Волков улыбается; нет, его не трогает лесть, он улыбается из вежливости, а ещё от предвкушения: когда они поднимались по лестнице, он подал графине руку, и та взялась за неё крепко. Сжала его пальцы на мгновение, как бы давая ему знак о своей расположенности. Он украдкой глядит на неё и в который раз отмечает необыкновенную красоту графини. Красоту зрелой женщины, которая пока не пересекла рубежа тридцати лет. Женщины, ещё не утратившей свежести, женщины, ещё наполненной жизненной силой, красавицы, ещё не вступившей в пору увядания.

Господа расселись, мажордом сделал знак, и лакеи понесли лёгкие закуски и крепкие вина, что подают для поднятия аппетита. И едва сделав глоток хереса и пренебрегая правилами о лёгких застольных беседах, которые уместны, когда за столом дамы, Брунхильда вдруг и говорит:

— Известно мне стало, что сегодня городской голова и многие другие видные горожане встречались с вами, братец.

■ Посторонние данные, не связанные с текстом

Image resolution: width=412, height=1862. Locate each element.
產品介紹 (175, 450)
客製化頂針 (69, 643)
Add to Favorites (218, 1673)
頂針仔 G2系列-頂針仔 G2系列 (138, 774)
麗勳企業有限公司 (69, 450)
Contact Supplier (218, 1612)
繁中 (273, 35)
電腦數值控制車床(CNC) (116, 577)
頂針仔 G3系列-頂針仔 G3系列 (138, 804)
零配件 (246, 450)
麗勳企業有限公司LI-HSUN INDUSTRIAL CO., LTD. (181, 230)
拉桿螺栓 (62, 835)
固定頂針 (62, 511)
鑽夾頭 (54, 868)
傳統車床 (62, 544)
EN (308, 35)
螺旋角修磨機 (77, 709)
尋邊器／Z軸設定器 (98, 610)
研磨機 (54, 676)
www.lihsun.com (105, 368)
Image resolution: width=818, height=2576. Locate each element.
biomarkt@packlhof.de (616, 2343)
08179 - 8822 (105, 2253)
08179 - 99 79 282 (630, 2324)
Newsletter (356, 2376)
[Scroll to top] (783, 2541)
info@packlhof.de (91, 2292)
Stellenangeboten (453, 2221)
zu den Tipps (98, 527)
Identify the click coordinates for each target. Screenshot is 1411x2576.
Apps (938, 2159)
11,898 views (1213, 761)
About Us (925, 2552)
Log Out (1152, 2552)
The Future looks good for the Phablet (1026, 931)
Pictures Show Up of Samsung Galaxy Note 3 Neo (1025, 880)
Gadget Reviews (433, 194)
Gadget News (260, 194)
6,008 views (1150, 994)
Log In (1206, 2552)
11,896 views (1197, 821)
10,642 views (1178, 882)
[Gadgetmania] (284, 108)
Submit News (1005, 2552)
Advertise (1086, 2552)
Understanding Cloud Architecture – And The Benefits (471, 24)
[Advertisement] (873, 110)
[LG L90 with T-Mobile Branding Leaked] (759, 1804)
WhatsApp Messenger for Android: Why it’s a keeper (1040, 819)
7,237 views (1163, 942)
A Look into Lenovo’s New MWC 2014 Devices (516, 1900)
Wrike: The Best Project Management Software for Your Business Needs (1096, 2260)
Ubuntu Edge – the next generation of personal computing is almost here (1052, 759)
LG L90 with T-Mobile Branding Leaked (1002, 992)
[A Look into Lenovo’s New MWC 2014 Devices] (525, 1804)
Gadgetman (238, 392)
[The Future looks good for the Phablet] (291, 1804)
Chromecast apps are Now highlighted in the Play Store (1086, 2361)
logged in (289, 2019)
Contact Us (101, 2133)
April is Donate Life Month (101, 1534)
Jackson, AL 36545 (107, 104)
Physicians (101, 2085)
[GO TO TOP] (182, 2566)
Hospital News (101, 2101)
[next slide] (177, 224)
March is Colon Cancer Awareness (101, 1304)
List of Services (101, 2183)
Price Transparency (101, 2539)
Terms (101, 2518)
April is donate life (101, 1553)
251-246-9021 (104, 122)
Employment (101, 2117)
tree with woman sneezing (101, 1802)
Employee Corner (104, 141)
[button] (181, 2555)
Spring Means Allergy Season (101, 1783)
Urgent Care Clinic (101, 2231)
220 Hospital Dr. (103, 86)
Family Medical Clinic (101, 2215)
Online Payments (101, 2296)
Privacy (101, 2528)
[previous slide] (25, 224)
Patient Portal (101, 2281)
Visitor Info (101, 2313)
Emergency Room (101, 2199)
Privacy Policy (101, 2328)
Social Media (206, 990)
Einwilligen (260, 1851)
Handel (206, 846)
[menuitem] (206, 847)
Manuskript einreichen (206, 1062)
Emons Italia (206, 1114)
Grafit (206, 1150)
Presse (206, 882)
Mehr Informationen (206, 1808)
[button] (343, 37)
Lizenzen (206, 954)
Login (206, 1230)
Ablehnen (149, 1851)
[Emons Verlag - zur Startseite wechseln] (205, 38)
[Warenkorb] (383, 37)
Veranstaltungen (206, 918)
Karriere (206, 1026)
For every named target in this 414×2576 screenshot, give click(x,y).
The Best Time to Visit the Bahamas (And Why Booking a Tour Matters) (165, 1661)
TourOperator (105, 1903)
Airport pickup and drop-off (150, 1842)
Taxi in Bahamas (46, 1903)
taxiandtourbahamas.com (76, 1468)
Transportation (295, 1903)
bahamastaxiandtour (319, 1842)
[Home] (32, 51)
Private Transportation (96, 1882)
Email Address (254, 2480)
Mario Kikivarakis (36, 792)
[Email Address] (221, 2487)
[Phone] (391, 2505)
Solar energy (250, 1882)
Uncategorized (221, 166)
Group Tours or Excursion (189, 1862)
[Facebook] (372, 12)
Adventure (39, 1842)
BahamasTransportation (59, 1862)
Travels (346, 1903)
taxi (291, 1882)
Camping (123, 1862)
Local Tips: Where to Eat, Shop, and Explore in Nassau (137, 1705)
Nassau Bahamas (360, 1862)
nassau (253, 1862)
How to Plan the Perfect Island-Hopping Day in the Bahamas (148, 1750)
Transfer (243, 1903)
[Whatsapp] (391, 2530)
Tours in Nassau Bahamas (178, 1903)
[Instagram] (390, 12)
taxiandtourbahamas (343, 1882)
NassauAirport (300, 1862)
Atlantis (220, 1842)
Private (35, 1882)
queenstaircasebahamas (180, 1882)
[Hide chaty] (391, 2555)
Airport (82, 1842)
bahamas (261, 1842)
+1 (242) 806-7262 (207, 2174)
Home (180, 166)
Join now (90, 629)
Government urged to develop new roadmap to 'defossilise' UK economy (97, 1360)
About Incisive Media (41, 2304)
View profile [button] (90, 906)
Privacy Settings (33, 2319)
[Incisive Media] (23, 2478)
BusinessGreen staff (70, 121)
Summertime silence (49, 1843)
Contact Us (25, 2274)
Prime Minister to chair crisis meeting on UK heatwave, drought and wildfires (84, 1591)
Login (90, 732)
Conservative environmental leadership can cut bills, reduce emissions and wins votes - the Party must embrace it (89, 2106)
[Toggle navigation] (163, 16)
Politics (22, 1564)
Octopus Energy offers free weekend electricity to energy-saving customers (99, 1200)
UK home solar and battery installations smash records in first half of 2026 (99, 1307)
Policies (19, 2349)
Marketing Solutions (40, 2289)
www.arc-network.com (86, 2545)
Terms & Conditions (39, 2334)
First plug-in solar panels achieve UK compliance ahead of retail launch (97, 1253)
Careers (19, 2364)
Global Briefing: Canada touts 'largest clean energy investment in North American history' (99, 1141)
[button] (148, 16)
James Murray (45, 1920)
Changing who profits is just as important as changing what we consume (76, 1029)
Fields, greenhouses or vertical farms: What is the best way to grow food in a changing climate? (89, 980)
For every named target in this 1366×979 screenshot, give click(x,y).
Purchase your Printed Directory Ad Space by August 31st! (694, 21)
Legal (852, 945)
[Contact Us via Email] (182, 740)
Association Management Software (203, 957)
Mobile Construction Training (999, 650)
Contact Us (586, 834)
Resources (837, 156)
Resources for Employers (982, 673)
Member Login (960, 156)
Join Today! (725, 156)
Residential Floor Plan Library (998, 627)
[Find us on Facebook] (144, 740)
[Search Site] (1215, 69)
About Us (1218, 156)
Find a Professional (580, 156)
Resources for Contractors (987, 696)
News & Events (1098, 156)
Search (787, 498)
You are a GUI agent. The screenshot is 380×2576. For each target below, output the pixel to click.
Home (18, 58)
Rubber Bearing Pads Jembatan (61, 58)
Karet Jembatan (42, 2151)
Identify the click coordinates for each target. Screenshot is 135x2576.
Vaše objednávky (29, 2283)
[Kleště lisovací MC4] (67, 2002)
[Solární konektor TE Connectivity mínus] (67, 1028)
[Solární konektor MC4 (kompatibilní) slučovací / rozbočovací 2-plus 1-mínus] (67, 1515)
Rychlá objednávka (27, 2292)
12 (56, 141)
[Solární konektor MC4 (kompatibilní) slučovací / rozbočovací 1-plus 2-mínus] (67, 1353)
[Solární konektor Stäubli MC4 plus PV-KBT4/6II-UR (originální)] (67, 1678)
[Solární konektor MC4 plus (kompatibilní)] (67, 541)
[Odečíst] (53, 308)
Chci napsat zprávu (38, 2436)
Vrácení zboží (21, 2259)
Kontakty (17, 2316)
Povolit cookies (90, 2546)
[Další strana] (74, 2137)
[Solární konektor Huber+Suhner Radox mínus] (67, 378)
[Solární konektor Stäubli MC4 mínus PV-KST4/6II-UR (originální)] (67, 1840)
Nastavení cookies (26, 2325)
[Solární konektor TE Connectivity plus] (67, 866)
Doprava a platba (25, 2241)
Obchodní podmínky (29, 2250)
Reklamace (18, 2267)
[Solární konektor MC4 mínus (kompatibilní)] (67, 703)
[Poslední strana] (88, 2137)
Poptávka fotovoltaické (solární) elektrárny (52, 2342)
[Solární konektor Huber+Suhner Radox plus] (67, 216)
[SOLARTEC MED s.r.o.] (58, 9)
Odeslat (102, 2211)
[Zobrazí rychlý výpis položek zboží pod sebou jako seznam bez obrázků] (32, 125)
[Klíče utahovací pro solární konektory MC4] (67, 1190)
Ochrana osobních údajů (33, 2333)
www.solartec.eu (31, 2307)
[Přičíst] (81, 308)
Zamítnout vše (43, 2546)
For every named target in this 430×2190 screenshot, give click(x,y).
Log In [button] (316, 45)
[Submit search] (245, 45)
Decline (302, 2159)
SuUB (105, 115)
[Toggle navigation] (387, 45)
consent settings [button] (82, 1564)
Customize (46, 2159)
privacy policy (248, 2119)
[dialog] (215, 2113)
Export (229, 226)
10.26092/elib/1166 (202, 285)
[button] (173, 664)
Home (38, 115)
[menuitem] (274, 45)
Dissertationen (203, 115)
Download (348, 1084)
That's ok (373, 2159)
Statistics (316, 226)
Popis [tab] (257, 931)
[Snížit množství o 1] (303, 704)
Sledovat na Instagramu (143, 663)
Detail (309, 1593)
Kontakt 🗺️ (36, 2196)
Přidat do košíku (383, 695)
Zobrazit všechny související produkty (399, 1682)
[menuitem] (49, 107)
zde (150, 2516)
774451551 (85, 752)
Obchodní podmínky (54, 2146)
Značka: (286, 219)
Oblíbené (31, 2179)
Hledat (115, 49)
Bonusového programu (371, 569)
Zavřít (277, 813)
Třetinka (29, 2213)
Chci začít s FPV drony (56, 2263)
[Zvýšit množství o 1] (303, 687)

— Да, мы встретились, я раздал им денег, потом выпили вина, поговорили о всяком, о делах городских, — Волкову нужен был этот разговор с графиней, у него были мысли на этот счёт, но он не собирался раскрывать свои планы тут, за столом.

— И о каких же делах вы на той встрече говорили? — продолжала графиня. Поведение её было не очень вежливым, и для женщины она была слишком настойчива, но, казалось, приличия сейчас её мало заботили.

Генерал взглянул на хозяина дома, он хотел привлечь его в разговор, так как родственник присутствовал на той встрече, но барону не понравился вид Кёршнера. Тот стал лицом красен, если не сказать пунцов. И теперь дышал и отдувался так, как будто пробежал изрядное расстояние.

— Дорогой родственник! Вам дурно? — с участием интересуется Волков. Он даже привстаёт со всего места.

— Душно, — отвечает Дитмар Кёршнер, продолжая махать на себя салфеткой. — Кажется, печи излишне растопили.

— Воды со льдом принесите! Слышите? — с волнением за мужа распоряжается госпожа Кёршнер, она даже встала со стула, и слуги бегом бросаются исполнять приказ.

Но воды хозяин дома не дождался, он тоже встал и, извинившись, стал выбираться из-за стола.

— Графиня, барон, уж простите… Надобно мне.

Слуги стали ему помогать, и жена его пошла с ним прочь из залы, а Брунхильда, глядя им вслед, и говорит:

— Это всё от тучности его и от полнокровия.

— О, — Волков смотрит на неё с притворным восхищением, — графиня, вы ещё и ремеслу докторскому при дворе обучились.

— И обучилась, — отвечает она серьёзно, — герцог тоже уже не юноша, иной раз и у него случались припадки сердечные, — но все эти разговоры про здоровье волнуют красавицу мало, её интересует другое. — Так о чём вы говорили с бургомистром и другими горожанами сегодня в конторе Кёршнера?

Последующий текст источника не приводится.